* _DESCRIÇÃO DA TAREFA_
Atualize o texto sobre ataques de cães a crianças, substituindo "Portugal" por "território português". Transcreva o trecho que começa nas palavras que contêm "Só nos últimos" e termina depois de "possa intitular treinador.".

··· EXCERTO DO DOCUMENTO

Só nos últimos três dias registaram-se três ataques de cães a crianças em Portugal. Entre janeiro e março, a GNR contabilizou 71
Mesmo que os detentores de cães perigosos ou potencialmente perigosos queiram cumprir a legislação na integra não o podem fazer. Isto porque a lei prevê que os animais sejam treinados por uma pessoa certificada pela PSP ou GNR mas, até à data, ainda não foi dado qualquer curso em Portugal. Ao DN, treinadores com formação nacional e internacional queixam-se da falta de regulamentação da profissão, que faz que qualquer pessoa se possa intitular treinador.
Treinadora há mais de dez anos, Cláudia Estanislau diz que, em Portugal, “qualquer um pode ser treinador, saiba ou não o que está a fazer”. Trata-se de “um vazio perigoso, tanto para tutores como para treinadores”, já que “há quem o faça sem formação”. Quando é contactada por tutores de cães potencialmente perigosos, a proprietária da It’s All About Gogs avisa que o certificado que passa não tem validade legal porque não tem formação dada pelas forças policiais. “Alguns avançam na mesma para o treino, porque reconhecem que é essencial educar os animais.”
Nos últimos dias foram noticiados três casos de ataques de cães a crianças, uma delas ferida com gravidade por um rottweiler, que passeava com o tutor, sem trela e sem açaime. Desde 2013 que é obrigatório que os detentores de cães perigosos e potencialmente perigosos sejam titulares de um comprovativo de formação e que o treino destes cães seja apenas ministrado por treinadores certificados por entidades autorizadas: GNR e PSP, de acordo com o que foi determinado legalmente em 2015. “Para definir as normas técnicas aplicáveis à certificação de treinadores e o programa de formação dos detentores de cães perigosos, foi criado um grupo técnico que reuniu elementos da PSP, GNR e DGAV, o qual concluiu recentemente os trabalhos”, explicou, em comunicado, o MAI, que prevê que a formação comece “até ao final do segundo trimestre deste ano”.

······
··· DADOS EXTRAÍDOS

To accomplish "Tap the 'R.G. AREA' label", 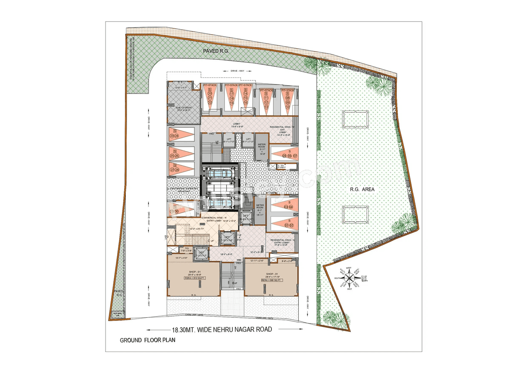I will [x=362, y=189].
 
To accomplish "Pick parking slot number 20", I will [x=210, y=94].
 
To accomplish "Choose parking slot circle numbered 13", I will [x=266, y=107].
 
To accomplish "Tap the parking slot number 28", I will [x=177, y=170].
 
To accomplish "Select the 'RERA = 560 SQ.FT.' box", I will [x=272, y=280].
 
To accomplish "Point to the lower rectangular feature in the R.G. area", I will [x=355, y=214].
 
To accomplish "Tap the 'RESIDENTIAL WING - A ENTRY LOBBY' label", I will [x=283, y=242].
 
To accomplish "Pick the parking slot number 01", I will [x=285, y=225].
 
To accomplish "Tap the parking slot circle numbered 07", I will [x=295, y=155].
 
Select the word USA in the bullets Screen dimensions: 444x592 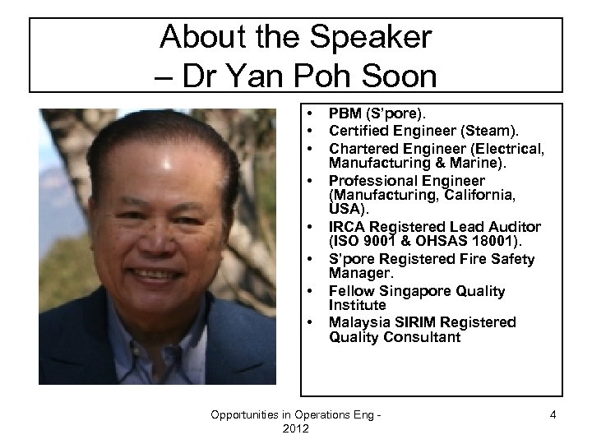click(345, 210)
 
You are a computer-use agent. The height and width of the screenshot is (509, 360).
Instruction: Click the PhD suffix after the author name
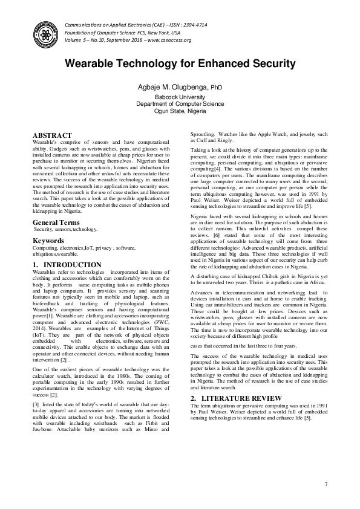click(x=216, y=88)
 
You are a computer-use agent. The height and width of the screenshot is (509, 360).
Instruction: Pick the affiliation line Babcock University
click(x=180, y=97)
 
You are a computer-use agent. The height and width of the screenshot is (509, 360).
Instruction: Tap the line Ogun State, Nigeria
click(x=180, y=111)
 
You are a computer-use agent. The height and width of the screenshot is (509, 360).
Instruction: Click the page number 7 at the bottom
click(x=326, y=484)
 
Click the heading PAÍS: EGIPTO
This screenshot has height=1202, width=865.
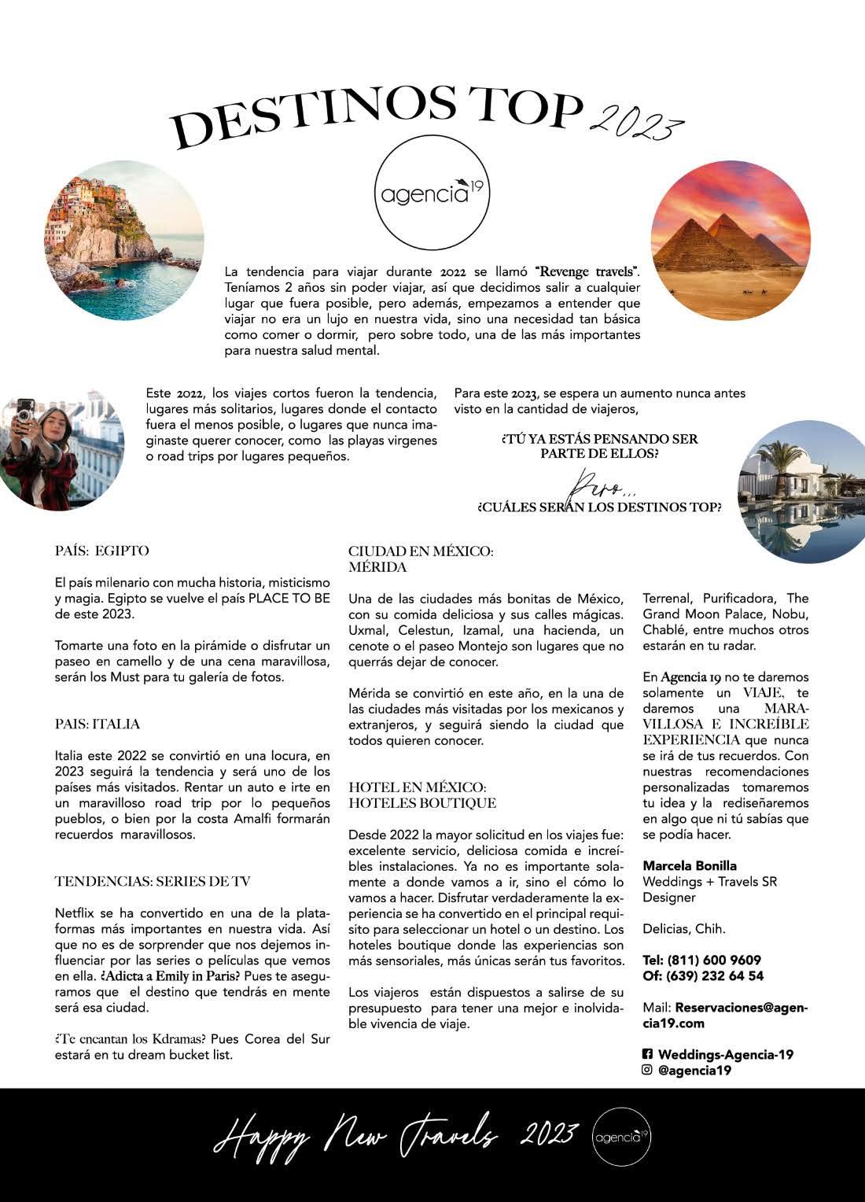(102, 551)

······

* _RESULTADO CORRETO_
Só nos últimos três dias registaram-se três ataques de cães a crianças em território português. Entre janeiro e março, a GNR contabilizou 71
Mesmo que os detentores de cães perigosos ou potencialmente perigosos queiram cumprir a legislação na integra não o podem fazer. Isto porque a lei prevê que os animais sejam treinados por uma pessoa certificada pela PSP ou GNR mas, até à data, ainda não foi dado qualquer curso em território português. Ao DN, treinadores com formação nacional e internacional queixam-se da falta de regulamentação da profissão, que faz que qualquer pessoa se possa intitular treinador.